# West Branch Boat Ramp Access ?



## Troy Dave (Jan 26, 2007)

Supposed to go up Sunday for a 4 day stay and will be using the campground ramp or the West ramp off Rock Springs Rd. The ACOE lake forecast is for 2 to 3 ft. above summer pool. Was there for the first time last June but did not think to check what the lake level was then so I don't know how this is affecting the ramps. Still usable? Thank you.


----------



## bassfishinfool (Jun 26, 2004)

Saw a few pics on FB. Piers are under water but I think you could still launch.


----------



## kit carson (Jan 24, 2016)

Campground launch was good this past tuesday

Sent from my SAMSUNG-SM-G890A using Tapatalk


----------



## Mike76 (May 18, 2017)

I called the office today around 12:00. They said the East and West ramps are closed. The campground ramp is open.


----------



## snag (Dec 27, 2005)

I drove around the east and west ramps today and saw no signs up , getting onto the docks are under water but the docks are still above water. Still very usable.
























Sent from my iPhone using Tapatalk


----------



## Mike76 (May 18, 2017)

Wow!! I’ve been going to WB for probably 30 years and I’ve never seen it like that. Thanks for the pics. 
See anybody out there while you were there?


----------



## snag (Dec 27, 2005)

I saw it similar to this back in the 80 s , give or take a few years . I was surprised not a vehicle in any lot. Even though it looked like rain, I didn’t go to the campground ramp.

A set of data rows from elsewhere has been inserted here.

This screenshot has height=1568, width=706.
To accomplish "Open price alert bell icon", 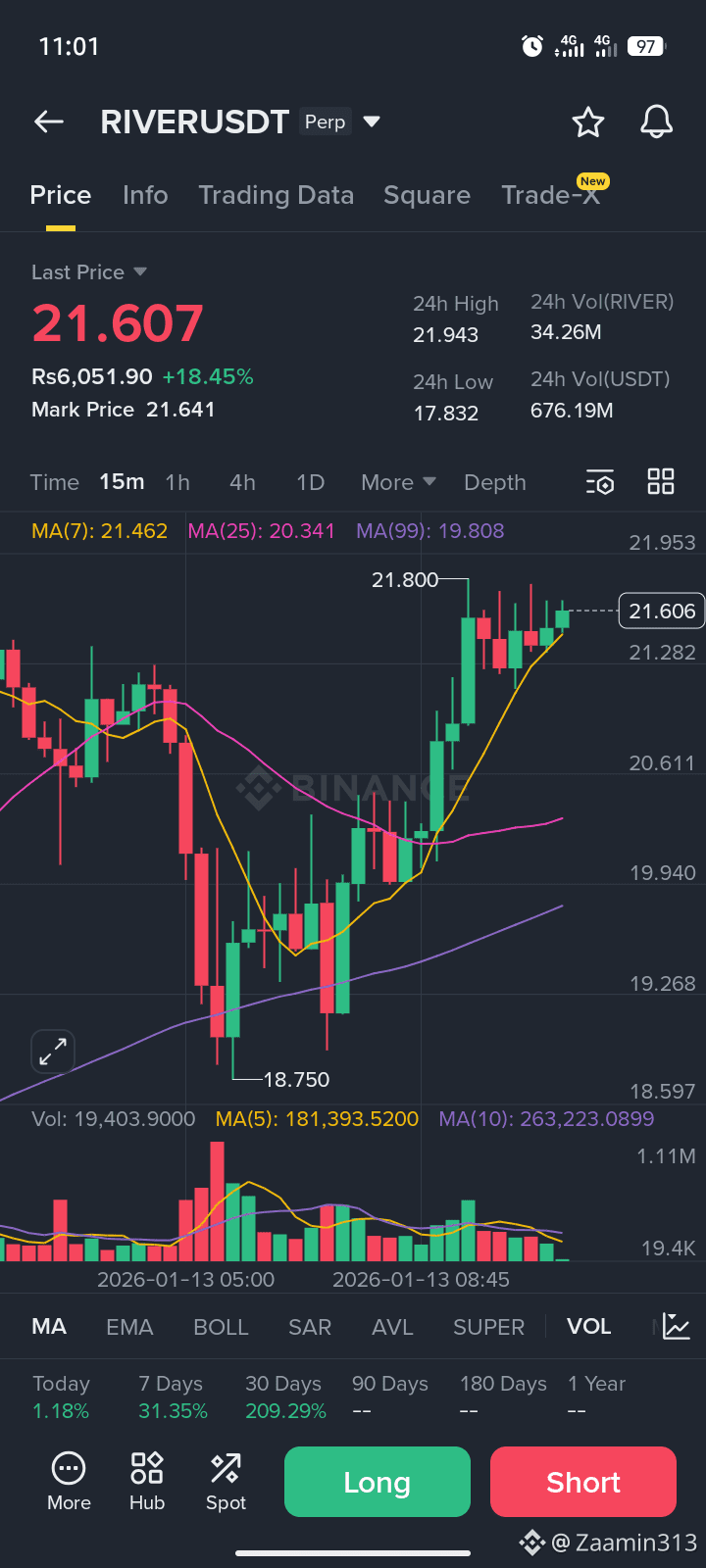I will tap(656, 122).
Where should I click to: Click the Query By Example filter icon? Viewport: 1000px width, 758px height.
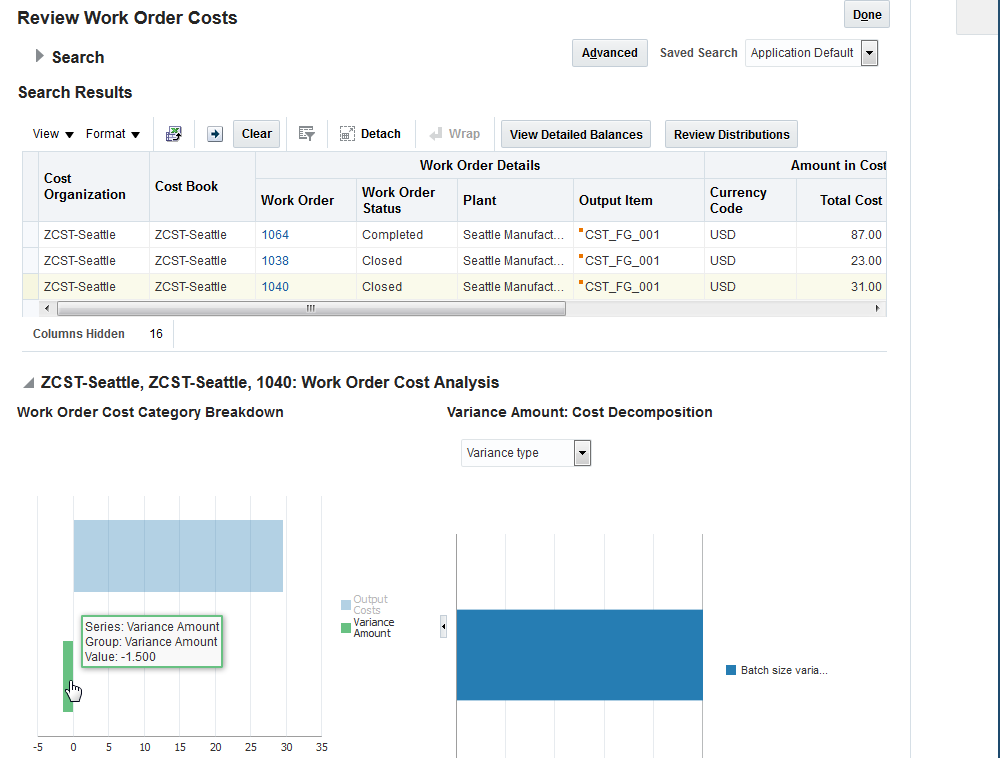click(x=307, y=134)
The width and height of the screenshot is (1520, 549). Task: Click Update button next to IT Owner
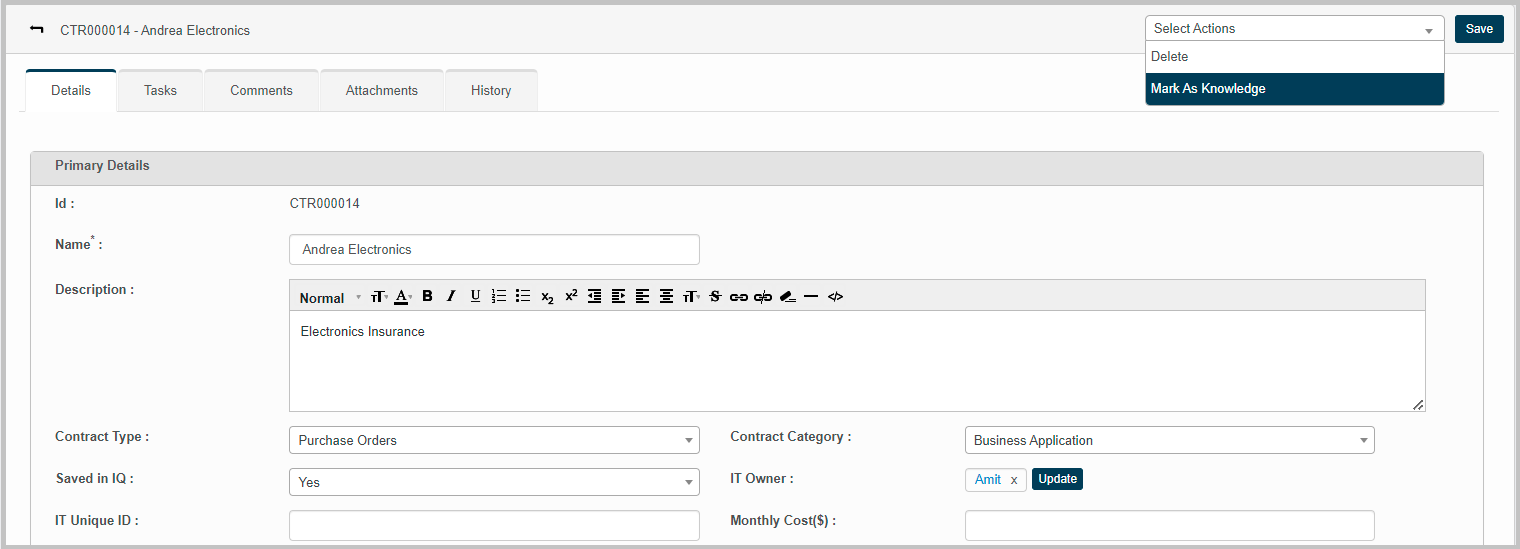[x=1057, y=479]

Sent from my iPhone using Tapatalk


----------



## Lewzer (Apr 5, 2004)

Still plenty useable. The concrete was underwater 2 weeks ago when I was there last. Looks like maybe 1' higher. I'll be there early Saturday morning. We will see if the fish cooperate.


----------



## Lewzer (Apr 5, 2004)

Two weeks ago on a Saturday when I last fished WB, we got on the lake about 3:00PM. The new moon was on Tuesday earlier in the week and we planned on staying the night trying for crappie under the green light. We hit a few spots and not much going on. Only 6-7' dink crappie were being caught. We were anchored in a spot enjoying the day waiting for night to fall and the lake to clear out so we could go to our deep night spot and set up for the night. Again nothing but dink 6"ers. About 8:00PM the switch flipped and suddenly we caught a 10, then an 11 and several 12& 13"ers. All in the exact same spot. We stayed till about 10:00PM when it was good and dark and motored over to the east of RS Road and set up. We hit three spots on the east side and not a darn fish. At 2:00AM we called it a night and went home. We should have stayed in our shallow spot in the no wake zone. My point is I wonder how this high water and rain will affect them and where they crappie going to be. The water was 72 degrees that night on June 8th.


----------



## crittergitter (Jun 9, 2005)

How'd ya do Troy? I was there Fri, Sat, and Sunday. I didn't get anything big, but I boated 3 muskies and lost 1. I had a few other follows. I mostly fished the dam area.


----------



## Lewzer (Apr 5, 2004)

I got to the Gilbert Launch about 11:00AM Saturday and the lot was empty except for a tuck and empty trailer and another truck with it's boat. Both were leaving. Drove around to the ramp and it looks just as pictured above. Water was over the road at the launch still as pictured above.
Prepped the boat and put the kids and dog in the boat and launched. Had no issues except the water was crotch deep and I had to climb up and over the first floating section.
When I came in at 4:30 several people were attempting to launch and there were about 2 dozen trailers in the lot.
I stated above it looks like about 1' higher. It's more like 3-4' higher.


----------